* [Task directions] From the line with "Instruction: Uncheck the" to the final line of the records, every line is to be duplicated exactly, both of those lines included.

* [Records]
- - - - - - -

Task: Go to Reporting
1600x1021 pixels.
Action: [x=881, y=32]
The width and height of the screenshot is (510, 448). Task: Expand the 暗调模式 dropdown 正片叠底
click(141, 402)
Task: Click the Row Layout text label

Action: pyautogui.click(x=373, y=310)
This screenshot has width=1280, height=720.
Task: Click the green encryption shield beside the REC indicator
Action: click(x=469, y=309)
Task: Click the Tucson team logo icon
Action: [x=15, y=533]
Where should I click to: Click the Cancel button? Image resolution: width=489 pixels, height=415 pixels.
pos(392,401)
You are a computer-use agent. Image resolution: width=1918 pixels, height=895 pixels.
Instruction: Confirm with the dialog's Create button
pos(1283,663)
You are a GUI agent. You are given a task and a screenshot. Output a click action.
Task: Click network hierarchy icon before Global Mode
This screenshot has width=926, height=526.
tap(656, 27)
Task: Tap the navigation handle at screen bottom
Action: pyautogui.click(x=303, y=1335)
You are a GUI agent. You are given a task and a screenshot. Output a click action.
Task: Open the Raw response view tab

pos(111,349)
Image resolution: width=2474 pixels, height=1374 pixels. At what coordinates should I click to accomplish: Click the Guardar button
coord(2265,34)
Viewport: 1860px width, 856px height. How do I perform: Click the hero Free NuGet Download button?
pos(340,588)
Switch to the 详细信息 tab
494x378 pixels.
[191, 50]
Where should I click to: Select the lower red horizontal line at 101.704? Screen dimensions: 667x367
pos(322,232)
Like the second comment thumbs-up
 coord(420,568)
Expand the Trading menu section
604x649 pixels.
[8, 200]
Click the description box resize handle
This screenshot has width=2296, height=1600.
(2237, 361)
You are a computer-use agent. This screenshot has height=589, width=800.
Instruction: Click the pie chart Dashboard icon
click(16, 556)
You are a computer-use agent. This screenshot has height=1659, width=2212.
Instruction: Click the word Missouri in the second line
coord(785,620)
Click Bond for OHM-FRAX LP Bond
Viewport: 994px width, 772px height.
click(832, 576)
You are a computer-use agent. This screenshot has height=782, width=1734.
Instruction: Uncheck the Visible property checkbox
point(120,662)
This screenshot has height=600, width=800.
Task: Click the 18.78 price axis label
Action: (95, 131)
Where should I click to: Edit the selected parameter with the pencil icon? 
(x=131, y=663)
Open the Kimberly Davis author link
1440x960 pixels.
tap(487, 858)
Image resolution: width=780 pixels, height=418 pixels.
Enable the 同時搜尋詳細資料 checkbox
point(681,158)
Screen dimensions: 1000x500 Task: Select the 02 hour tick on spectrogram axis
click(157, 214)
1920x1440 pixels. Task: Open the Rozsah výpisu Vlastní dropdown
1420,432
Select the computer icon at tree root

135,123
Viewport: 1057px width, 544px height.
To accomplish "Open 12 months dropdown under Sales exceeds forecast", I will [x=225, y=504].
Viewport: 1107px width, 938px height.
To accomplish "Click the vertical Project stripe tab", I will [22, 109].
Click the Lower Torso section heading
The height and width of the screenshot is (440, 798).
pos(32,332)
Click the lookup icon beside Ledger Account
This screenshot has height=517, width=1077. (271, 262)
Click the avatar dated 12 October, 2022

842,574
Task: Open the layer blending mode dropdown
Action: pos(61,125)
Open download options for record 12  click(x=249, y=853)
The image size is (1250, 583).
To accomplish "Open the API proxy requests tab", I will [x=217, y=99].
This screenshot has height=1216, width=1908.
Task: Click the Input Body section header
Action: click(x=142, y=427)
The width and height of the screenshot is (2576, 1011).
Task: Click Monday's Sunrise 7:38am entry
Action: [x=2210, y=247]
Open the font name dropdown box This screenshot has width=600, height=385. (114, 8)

- - - - - - -

* [Expected output]
Instruction: Uncheck the Visible property checkbox
point(120,662)
This screenshot has height=600, width=800.
Task: Click the 18.78 price axis label
Action: (95, 131)
Where should I click to: Edit the selected parameter with the pencil icon? 
(x=131, y=663)
Open the Kimberly Davis author link
1440x960 pixels.
tap(487, 858)
Image resolution: width=780 pixels, height=418 pixels.
Enable the 同時搜尋詳細資料 checkbox
point(681,158)
Screen dimensions: 1000x500 Task: Select the 02 hour tick on spectrogram axis
click(157, 214)
1920x1440 pixels. Task: Open the Rozsah výpisu Vlastní dropdown
1420,432
Select the computer icon at tree root

135,123
Viewport: 1057px width, 544px height.
To accomplish "Open 12 months dropdown under Sales exceeds forecast", I will [x=225, y=504].
Viewport: 1107px width, 938px height.
To accomplish "Click the vertical Project stripe tab", I will [22, 109].
Click the Lower Torso section heading
The height and width of the screenshot is (440, 798).
pos(32,332)
Click the lookup icon beside Ledger Account
This screenshot has height=517, width=1077. (271, 262)
Click the avatar dated 12 October, 2022

842,574
Task: Open the layer blending mode dropdown
Action: pos(61,125)
Open download options for record 12  click(x=249, y=853)
The image size is (1250, 583).
To accomplish "Open the API proxy requests tab", I will [x=217, y=99].
This screenshot has height=1216, width=1908.
Task: Click the Input Body section header
Action: click(x=142, y=427)
The width and height of the screenshot is (2576, 1011).
Task: Click Monday's Sunrise 7:38am entry
Action: [x=2210, y=247]
Open the font name dropdown box This screenshot has width=600, height=385. (114, 8)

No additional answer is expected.